We enter the season of Advent with many plans for the holidays and many hopes for peaceful get-togethers with relatives we love and those we tolerate. But to paraphrase Scottish Poet Robert Burns’ poem To a Mouse, “The best laid plans of mice and men often go awry.”

That line also set the theme for the classic John Steinbeck novel “Of Mice and Men,” the story of two itinerant laborers who keep getting into trouble wherever they go. It’s usually Lenny–the mentally challenged but lovable giant of a man–who gets the two of them into trouble for not knowing his own strength or just not knowing. As angry as George gets at Lenny, he also feels responsible for him–and possibly pities him for his condition. He repeatedly comforts Lenny—and himself—with dreams of one day buying their own piece of land which they’ll work for themselves, and they’ll have the power to welcome or to banish outsiders like themselves.

But by the end of the story, after George and the reader/audience has been exposed to the mercy killing of a fellow worker’s sick old dog (“to put it out of its misery”), George faces a predicament. Lenny winds up accidentally killing the boss’s girl and now faces revenge from an angry mob. Could a mercy killing be the answer to George’s repeated troubles with Lenny? He obviously pities his friend–but is that pity also SELF-pity or real compassion?

George ends up shooting Lenny in the back of the head to “save” him from the mob. This best-laid plan, based not only on pity, but also fear and hopelessness, ends this story. The tale has gone down in the history of literature as a humanitarian homily. But a certain homilist who lived 2000 years ago might have asked, did George’s plan save Lenny from a possibly crueler fate or did it save George from dealing with any future predicaments Lenny might get them into—and make them learn from?

We KNOW what Jesus planned—to give his own life to save ours. But this happened after teaching us to plan for the time we’ll join him in his Father’s house. At the heart of Jesus’s plan is the prophecy Isaiah shared with humanity generations before Jesus. It seems as dreamy as the one George uses to comfort Lenny and himself, but it requires us itinerant troublemakers to beat our swords into plowshares and our spears into pruning hooks. “One nation shall not raise the sword against another, nor shall they train for war again.” (Is 2:1-5)

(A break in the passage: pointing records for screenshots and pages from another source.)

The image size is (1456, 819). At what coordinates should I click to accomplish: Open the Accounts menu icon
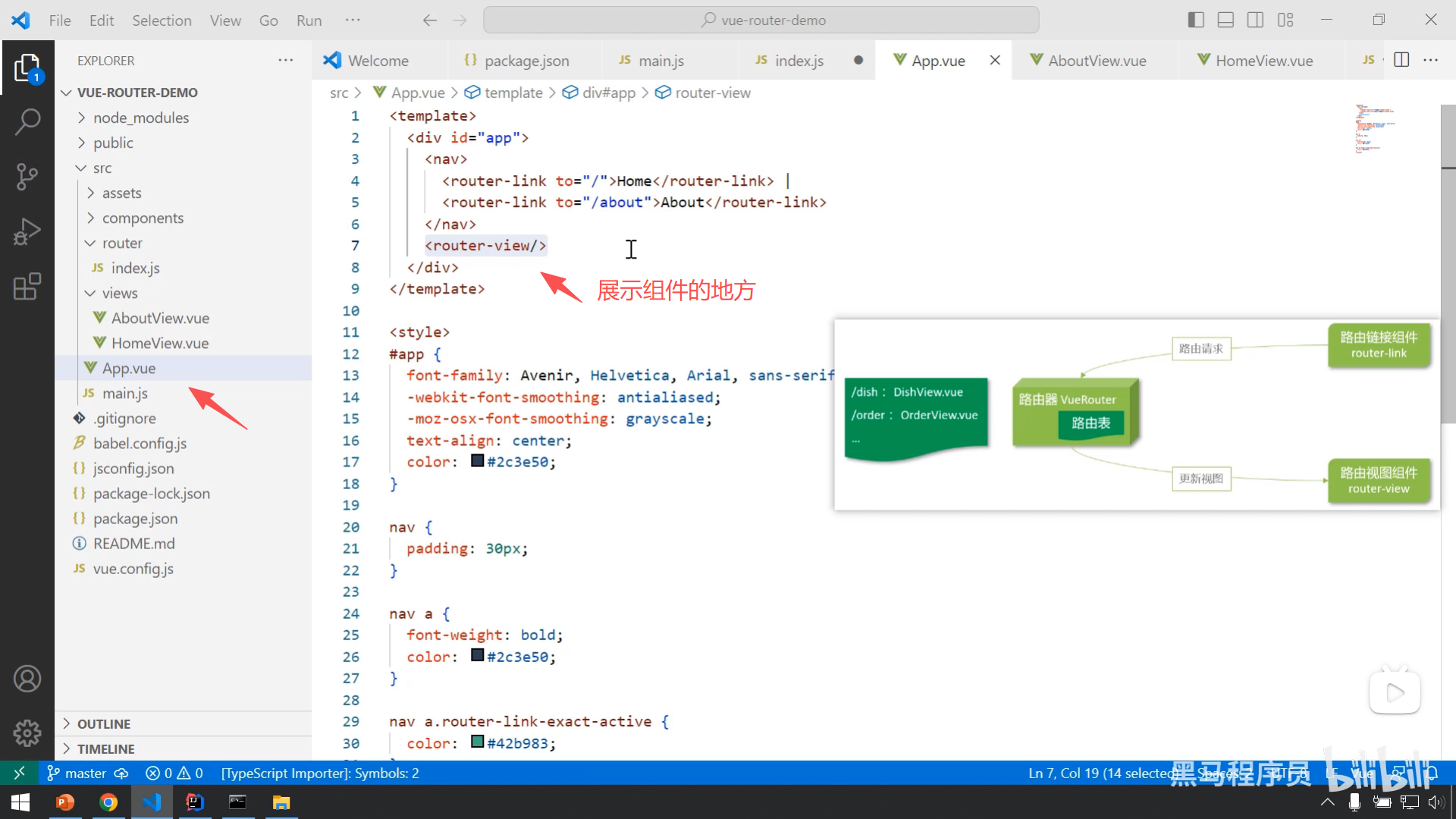(27, 679)
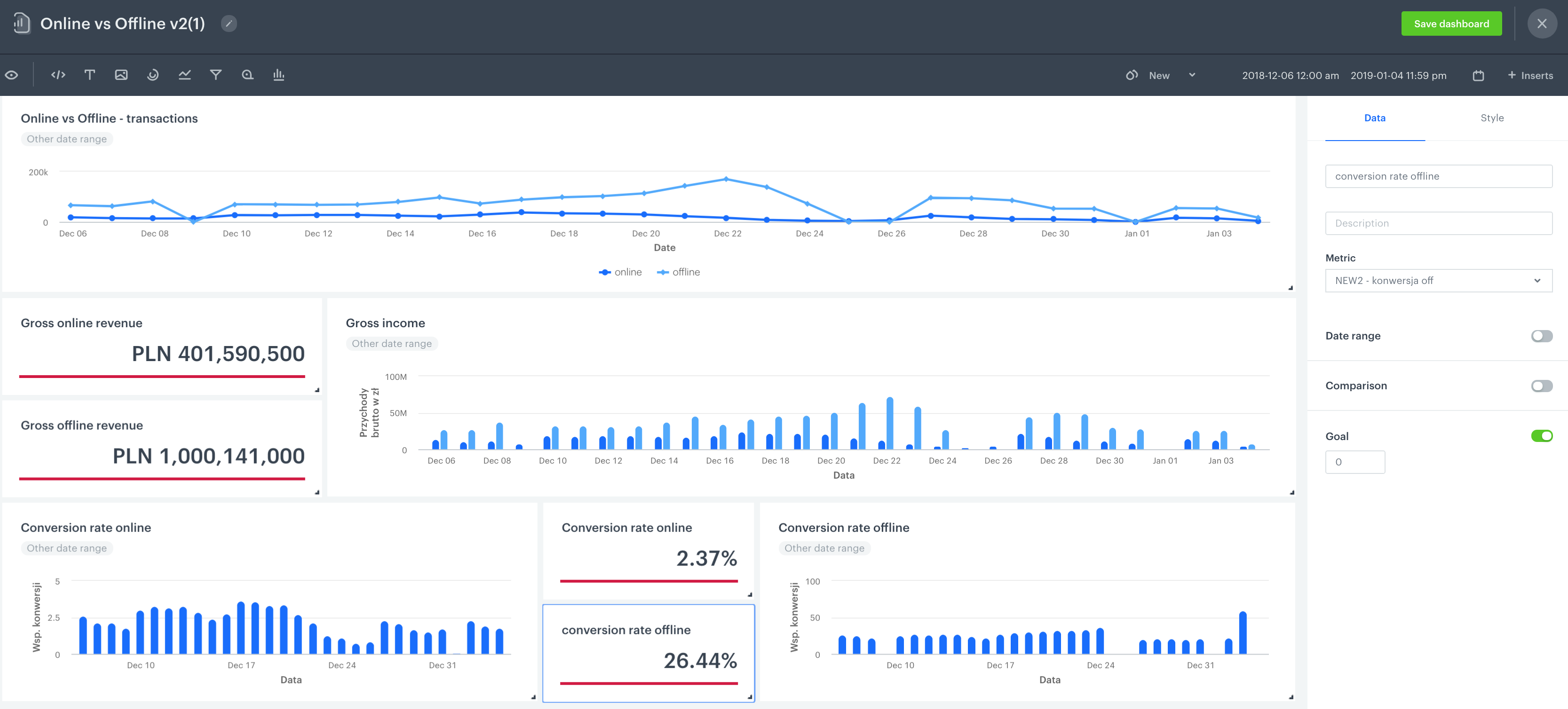This screenshot has height=709, width=1568.
Task: Enable the Date range toggle
Action: pos(1542,335)
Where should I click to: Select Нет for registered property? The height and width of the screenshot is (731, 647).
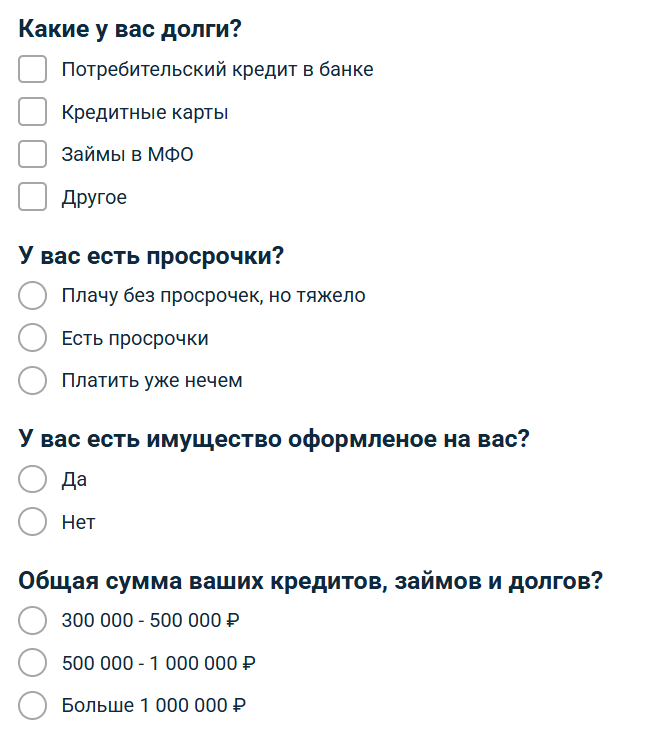(x=32, y=522)
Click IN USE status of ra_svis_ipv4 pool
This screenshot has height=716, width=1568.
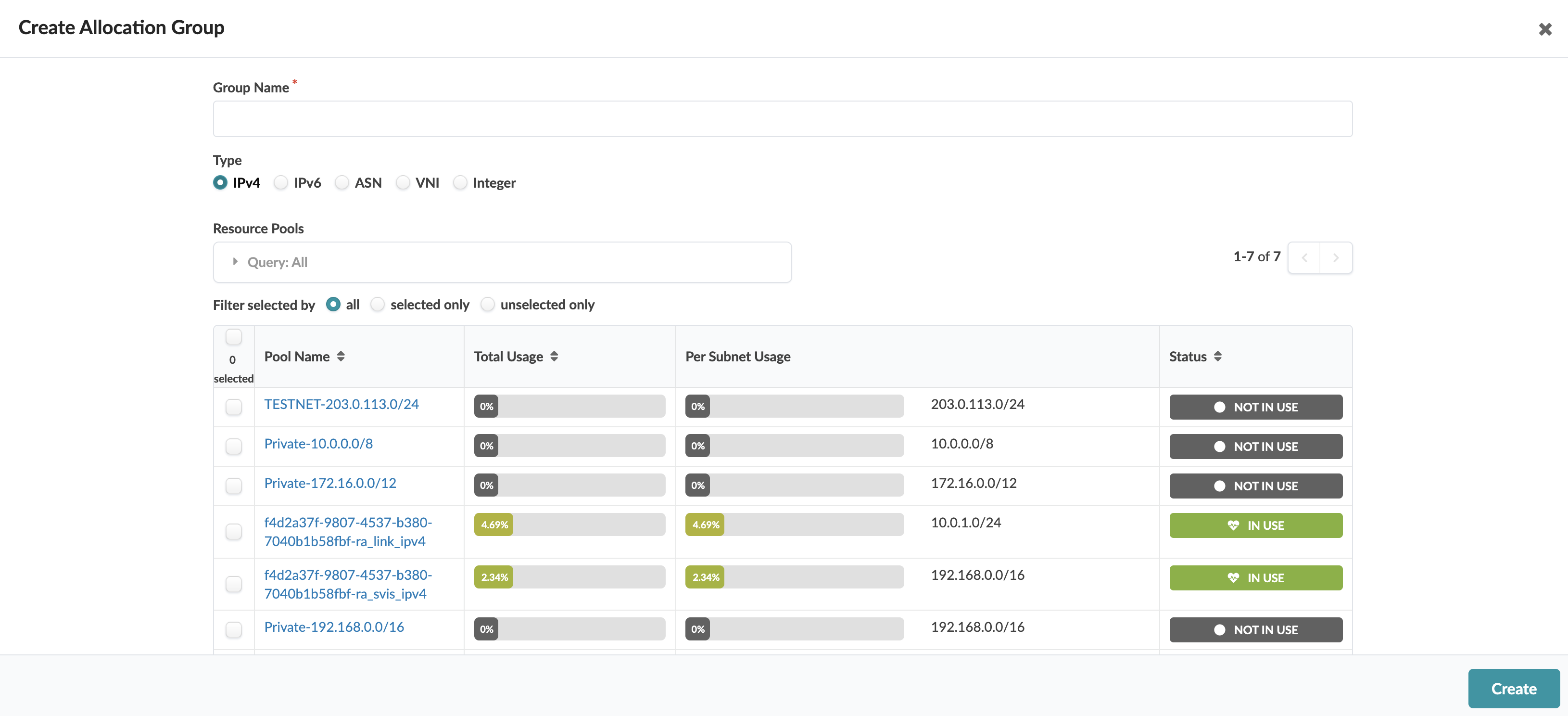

Are we there yet, George??

Not long after Jesus was crucified for his salvific plan, Paul promised the Romans:

“Our salvation is nearer now than when we first believed; the night is advanced, the day is at hand. Let us then throw off the works of darkness and put on the armor of light; let us conduct ourselves properly as in the day.” (Rom 13:11-14)

That’s the kind of promise George would make to Lenny to comfort him when things looked their worst—like just before he shot him to put him out of their misery. Again, did he do this out of pity for his friend or was it self-pity—and fear of their seemingly hopeless situation?

Jesus’s best-laid plan requires us to ask such uncomfortable questions of ourselves. It’s based not only on Isaiah’s prophecy, but on the kind of faith-based planning that inspired Noah to build an ark to shelter his family from the coming flood (Mt 24:37-44). Jesus promised a shelter based in his Father’s kingdom for those who helped each other navigate there, guided by their works of light.

That destination is no place for self-pity’s hopelessness—only compassion’s promise. Compassion’s only connection with self comes by forging a bond with others and continuously strengthening it until the advent of an age when all bleeding—of mice and men—stops.